# smoking salmon



## terry56 (Feb 17, 2016)

I have some frozen salmon fillets that I want to brine and smoke. Will I be able to safely refreeze them after smoking.


----------



## smokerjim (Feb 17, 2016)

i don't see why not, but once you start eating it it might all be gone,


----------



## BandCollector (Feb 17, 2016)

terry56 said:


> I have some frozen salmon fillets that I want to brine and smoke. Will I be able to safely refreeze them after smoking.


Definitely...Once they are cured and smoked they can be refrozen.

Have fun,

John


----------



## SmokinAl (Feb 17, 2016)

What they said!

Absolutely!

Al


----------



## cmayna (Feb 17, 2016)

Yup,

I have a freezer full of Salmon waiting to be smoked and another freezer full of smoked Salmon which graduated from the first freezer.

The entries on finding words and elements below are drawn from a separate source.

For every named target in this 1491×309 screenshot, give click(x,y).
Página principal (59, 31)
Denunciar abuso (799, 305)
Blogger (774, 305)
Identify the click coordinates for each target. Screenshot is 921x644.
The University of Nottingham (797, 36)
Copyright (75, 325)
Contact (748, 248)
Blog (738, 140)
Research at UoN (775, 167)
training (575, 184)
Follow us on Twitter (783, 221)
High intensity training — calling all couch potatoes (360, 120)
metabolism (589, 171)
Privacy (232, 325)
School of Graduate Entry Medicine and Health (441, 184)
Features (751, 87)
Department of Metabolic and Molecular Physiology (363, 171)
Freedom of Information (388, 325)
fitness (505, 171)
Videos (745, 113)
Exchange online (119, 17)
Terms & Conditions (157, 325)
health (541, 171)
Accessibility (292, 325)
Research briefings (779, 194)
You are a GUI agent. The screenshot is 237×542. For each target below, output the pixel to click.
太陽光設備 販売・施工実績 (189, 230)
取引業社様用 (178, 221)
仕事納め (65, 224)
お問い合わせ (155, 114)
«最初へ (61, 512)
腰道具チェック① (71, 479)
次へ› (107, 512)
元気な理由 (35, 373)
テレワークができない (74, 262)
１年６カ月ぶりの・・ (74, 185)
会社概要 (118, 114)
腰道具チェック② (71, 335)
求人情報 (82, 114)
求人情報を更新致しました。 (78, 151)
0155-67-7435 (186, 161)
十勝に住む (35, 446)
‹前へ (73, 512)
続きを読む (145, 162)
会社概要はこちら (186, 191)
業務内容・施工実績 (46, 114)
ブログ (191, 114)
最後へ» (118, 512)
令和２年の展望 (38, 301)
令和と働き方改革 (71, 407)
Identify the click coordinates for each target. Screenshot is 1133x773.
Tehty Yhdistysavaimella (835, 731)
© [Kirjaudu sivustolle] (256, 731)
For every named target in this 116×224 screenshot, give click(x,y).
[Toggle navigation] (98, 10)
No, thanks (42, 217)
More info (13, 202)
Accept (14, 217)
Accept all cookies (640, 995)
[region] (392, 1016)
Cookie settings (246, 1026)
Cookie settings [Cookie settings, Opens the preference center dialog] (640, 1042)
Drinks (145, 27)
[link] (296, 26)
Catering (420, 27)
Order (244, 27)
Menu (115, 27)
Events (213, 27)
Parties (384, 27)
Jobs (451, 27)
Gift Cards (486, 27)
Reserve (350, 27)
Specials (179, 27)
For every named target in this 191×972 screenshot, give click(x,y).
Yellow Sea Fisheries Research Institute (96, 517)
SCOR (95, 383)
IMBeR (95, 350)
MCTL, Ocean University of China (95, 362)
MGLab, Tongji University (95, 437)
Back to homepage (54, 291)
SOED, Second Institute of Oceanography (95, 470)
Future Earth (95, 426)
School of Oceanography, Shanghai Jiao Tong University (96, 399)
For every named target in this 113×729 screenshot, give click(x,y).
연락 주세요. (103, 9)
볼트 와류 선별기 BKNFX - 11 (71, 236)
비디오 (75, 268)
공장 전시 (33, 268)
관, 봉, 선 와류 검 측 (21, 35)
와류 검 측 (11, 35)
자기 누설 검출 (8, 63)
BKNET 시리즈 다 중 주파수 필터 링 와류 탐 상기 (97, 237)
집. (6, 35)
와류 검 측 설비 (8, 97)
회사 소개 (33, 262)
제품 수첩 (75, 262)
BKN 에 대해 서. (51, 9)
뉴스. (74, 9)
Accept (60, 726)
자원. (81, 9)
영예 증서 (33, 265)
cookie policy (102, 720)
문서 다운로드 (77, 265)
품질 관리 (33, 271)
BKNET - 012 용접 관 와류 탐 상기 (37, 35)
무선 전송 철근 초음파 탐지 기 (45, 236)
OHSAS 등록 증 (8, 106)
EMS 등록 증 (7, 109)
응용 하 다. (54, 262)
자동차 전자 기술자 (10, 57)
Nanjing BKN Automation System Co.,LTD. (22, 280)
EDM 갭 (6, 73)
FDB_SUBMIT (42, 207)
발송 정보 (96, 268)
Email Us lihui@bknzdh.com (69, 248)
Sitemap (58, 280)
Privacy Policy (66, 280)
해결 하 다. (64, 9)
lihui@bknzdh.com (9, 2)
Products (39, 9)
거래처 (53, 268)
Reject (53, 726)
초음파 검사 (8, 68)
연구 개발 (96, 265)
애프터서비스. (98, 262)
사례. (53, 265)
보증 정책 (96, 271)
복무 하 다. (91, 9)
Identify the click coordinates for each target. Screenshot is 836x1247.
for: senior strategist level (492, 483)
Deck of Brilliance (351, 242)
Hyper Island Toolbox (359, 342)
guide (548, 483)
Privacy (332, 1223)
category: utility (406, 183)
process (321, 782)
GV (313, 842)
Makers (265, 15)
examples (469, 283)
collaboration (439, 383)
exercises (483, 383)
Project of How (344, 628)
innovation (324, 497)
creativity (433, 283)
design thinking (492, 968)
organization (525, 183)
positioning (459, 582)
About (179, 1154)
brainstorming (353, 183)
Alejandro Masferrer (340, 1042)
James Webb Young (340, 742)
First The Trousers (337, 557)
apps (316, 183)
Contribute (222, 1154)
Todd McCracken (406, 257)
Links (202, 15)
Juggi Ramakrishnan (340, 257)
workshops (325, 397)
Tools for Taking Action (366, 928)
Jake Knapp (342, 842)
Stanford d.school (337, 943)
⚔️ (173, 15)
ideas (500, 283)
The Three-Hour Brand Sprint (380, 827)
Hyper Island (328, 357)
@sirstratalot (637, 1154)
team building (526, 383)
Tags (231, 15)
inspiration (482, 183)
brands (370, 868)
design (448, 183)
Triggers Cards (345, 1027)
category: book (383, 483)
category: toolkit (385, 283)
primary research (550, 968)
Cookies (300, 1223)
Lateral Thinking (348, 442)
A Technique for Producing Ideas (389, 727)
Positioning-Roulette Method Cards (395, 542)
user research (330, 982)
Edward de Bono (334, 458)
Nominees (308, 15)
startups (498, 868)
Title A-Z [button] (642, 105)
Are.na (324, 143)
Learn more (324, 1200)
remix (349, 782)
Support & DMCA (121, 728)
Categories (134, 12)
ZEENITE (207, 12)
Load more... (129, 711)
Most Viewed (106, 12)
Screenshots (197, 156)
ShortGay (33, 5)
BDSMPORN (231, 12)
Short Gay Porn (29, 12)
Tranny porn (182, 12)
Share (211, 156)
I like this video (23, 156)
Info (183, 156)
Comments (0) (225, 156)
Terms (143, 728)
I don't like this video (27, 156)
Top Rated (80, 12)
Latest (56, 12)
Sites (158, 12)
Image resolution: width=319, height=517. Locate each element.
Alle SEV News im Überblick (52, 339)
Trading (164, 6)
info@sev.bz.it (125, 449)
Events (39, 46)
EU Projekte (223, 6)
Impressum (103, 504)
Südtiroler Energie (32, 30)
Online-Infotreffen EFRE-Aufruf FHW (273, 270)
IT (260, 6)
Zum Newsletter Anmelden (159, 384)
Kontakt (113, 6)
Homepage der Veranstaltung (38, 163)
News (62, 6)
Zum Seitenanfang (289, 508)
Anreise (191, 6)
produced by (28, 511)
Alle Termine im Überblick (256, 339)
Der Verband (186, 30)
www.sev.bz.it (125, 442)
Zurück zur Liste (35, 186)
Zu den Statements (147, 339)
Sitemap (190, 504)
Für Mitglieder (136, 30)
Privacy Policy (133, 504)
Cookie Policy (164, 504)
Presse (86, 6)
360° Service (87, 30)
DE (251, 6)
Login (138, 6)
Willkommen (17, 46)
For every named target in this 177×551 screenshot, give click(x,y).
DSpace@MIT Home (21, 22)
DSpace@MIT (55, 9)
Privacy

Enjoy the smoke and post some pics.


----------



## terry56 (Feb 18, 2016)

Thanks for the help. As far as posting pics, I will have to wait for my daughter to come home for the summer to show me how. I'm a little bit computer illiterate.


----------



## smokerjim (Feb 19, 2016)

Don't feel to bad about pics I still haven't figured out how to post them yet either I'm alot computer illiterate


----------



## tropics (Feb 19, 2016)

to upload a pic













insert.bmp



__ tropics
__ Feb 19, 2016






That is the link to follow


----------



## amblt (Feb 19, 2016)

I would ensure that the fillets are fully cooked to the correct intenal temp before re-freezing.


----------